● **Assignment A**
Print the Galit Atlas excerpt from "She is also" to "Award, New Media.".
● **Assignment B**
Summarize the Galit Atlas excerpt in two sentences.
● **Assignment C**
Answer these questions using the Galit Atlas excerpt:
(i) On what date was Atlas born?
(ii) During which years did she co-chair the online Colloquium Series for the IARPP?
(iii) What award did her 2016 New York Times article win?

### Excerpt ###

Internationally known psychoanalyst

Galit Atlas (born September 12, 1971) is a relational psychoanalyst who has written about the place of intimacy and desire in contemporary theory and practice.

==Career==
Atlas is a clinical assistant professor on the faculty of the New York University Postdoctoral Program in Psychotherapy & Psychoanalysis, and a faculty member of the Columbia University Center for Psychoanalytic Training and Research.

She is also on the faculty of the National Training Programs (NTP) and the Four Year Adult Training Program.

From 2011 to 2013, she co-chaired and moderated the online Colloquium Series for the International Association for Relational Psychoanalysis and Psychotherapy (IARPP). She is on the editorial board of Psychoanalytic Perspectives and Psychoanalytic Dialogues, and served on the board of directors of the Division of Psychoanalysis (39) of the American Psychological Association.

In 2016, Atlas published an article in The New York Times which won a Gradiva Award, New Media.

### Entries provided ###

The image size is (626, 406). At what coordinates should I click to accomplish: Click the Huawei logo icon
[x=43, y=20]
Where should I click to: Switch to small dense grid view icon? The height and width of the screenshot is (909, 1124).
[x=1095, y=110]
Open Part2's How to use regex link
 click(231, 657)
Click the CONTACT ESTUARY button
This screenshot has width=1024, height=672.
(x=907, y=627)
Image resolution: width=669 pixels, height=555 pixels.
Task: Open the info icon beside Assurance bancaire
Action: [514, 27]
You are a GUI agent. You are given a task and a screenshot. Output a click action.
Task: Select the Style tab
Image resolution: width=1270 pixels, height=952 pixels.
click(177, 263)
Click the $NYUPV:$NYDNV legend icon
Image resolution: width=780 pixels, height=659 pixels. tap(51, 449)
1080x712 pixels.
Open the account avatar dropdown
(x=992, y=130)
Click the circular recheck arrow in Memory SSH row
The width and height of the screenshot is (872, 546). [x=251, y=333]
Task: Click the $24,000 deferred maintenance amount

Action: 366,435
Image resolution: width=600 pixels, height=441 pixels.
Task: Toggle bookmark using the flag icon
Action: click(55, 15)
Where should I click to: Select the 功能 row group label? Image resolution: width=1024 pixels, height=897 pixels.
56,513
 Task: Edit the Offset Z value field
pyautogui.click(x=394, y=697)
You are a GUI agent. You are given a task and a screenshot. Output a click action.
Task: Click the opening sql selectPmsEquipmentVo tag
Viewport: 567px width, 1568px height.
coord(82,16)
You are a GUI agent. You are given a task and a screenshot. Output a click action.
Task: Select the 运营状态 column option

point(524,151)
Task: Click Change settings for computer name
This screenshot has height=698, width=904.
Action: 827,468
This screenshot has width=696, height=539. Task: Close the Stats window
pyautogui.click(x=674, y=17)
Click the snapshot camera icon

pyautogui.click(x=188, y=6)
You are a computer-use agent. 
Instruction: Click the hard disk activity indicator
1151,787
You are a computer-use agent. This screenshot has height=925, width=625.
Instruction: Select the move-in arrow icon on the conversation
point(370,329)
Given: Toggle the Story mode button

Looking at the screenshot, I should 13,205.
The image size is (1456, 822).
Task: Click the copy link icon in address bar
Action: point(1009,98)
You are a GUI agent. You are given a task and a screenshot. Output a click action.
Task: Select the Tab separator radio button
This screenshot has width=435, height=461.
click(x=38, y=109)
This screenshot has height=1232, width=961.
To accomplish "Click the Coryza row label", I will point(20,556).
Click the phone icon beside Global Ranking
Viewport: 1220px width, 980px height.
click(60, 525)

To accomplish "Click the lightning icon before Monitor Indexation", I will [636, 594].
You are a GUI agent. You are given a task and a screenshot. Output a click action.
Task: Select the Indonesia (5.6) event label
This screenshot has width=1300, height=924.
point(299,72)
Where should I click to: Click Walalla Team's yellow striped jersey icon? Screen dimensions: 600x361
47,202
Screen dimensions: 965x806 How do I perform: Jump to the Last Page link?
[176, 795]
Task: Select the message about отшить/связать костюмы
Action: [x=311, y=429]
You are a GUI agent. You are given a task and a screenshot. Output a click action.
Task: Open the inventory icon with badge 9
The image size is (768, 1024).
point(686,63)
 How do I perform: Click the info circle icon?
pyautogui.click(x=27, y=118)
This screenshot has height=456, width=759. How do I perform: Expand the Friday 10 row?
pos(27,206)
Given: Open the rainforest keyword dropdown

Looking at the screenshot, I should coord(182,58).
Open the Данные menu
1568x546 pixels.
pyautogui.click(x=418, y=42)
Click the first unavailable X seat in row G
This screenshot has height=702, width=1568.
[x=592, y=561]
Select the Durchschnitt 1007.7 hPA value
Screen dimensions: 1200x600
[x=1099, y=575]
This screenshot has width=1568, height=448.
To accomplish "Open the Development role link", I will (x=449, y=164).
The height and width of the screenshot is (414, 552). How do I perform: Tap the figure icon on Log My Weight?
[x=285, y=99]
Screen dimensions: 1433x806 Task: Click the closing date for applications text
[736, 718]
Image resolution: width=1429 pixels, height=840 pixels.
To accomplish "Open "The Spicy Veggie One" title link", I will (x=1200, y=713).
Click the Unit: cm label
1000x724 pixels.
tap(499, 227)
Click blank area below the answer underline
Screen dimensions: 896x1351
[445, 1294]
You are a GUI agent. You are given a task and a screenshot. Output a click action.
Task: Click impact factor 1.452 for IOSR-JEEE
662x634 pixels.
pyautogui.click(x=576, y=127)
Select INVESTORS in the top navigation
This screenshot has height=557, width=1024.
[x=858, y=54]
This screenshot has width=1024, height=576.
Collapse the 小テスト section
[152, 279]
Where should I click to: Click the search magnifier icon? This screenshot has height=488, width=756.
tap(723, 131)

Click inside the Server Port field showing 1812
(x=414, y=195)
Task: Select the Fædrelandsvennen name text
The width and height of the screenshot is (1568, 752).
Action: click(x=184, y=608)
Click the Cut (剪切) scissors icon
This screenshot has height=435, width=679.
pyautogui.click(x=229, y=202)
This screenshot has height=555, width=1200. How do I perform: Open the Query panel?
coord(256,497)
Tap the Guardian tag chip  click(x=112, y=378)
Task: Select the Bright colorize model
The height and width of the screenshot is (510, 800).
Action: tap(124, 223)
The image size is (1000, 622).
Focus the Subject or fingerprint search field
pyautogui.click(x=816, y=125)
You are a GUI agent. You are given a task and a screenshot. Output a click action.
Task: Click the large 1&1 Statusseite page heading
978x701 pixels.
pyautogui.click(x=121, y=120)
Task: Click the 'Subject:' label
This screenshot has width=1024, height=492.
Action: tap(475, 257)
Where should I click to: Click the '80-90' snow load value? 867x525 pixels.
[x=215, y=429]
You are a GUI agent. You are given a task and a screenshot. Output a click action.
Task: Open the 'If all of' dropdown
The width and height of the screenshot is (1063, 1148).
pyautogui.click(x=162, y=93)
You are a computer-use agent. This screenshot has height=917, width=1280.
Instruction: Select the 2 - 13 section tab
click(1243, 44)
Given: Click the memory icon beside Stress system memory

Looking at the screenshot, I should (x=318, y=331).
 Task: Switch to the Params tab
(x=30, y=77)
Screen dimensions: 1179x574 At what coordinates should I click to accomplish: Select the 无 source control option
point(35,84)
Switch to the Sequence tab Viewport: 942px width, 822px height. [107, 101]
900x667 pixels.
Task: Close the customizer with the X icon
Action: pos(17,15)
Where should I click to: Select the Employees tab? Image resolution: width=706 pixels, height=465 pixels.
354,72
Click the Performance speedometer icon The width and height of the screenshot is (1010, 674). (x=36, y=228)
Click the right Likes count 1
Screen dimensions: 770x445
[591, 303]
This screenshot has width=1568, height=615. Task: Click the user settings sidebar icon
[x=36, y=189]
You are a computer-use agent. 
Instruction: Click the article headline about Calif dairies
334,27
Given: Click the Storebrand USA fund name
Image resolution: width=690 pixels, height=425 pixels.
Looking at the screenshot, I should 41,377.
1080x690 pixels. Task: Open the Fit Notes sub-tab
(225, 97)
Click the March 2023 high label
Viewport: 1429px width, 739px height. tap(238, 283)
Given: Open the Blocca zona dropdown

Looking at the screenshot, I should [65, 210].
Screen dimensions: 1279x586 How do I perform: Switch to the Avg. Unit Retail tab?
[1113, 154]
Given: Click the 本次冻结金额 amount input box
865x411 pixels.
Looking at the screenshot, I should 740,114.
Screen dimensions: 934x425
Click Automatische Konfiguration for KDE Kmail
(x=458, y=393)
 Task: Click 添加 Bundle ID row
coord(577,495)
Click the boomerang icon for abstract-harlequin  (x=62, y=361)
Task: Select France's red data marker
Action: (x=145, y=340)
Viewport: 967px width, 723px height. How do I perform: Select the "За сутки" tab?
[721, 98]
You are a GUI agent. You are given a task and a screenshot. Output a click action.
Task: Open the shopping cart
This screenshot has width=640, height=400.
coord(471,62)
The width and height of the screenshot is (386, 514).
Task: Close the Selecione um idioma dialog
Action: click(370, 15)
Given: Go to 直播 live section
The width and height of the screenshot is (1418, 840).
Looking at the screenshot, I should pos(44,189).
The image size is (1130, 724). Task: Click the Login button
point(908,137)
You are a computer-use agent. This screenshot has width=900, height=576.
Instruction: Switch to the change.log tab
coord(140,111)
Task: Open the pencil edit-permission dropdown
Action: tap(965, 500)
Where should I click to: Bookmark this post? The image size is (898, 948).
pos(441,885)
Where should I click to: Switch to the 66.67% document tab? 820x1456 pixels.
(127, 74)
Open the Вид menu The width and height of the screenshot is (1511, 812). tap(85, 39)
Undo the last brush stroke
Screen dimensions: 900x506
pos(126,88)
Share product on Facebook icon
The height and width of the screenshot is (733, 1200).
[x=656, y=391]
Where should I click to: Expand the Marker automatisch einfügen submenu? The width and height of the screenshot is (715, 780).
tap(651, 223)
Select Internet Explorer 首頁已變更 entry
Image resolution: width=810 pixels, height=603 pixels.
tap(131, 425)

###

● **Exercise output A**
She is also on the faculty of the National Training Programs (NTP) and the Four Year Adult Training Program.

From 2011 to 2013, she co-chaired and moderated the online Colloquium Series for the International Association for Relational Psychoanalysis and Psychotherapy (IARPP). She is on the editorial board of Psychoanalytic Perspectives and Psychoanalytic Dialogues, and served on the board of directors of the Division of Psychoanalysis (39) of the American Psychological Association.

In 2016, Atlas published an article in The New York Times which won a Gradiva Award, New Media.

● **Exercise output B**
Galit Atlas, born September 12, 1971, is a relational psychoanalyst who has written about the place of intimacy and desire in contemporary theory and practice. She teaches on the faculties of New York University and Columbia University programs, sits on the editorial boards of two psychoanalytic journals, and won a Gradiva Award, New Media for a 2016 article in The New York Times.

● **Exercise output C**
(i) September 12, 1971
(ii) 2011 to 2013
(iii) A Gradiva Award, New Media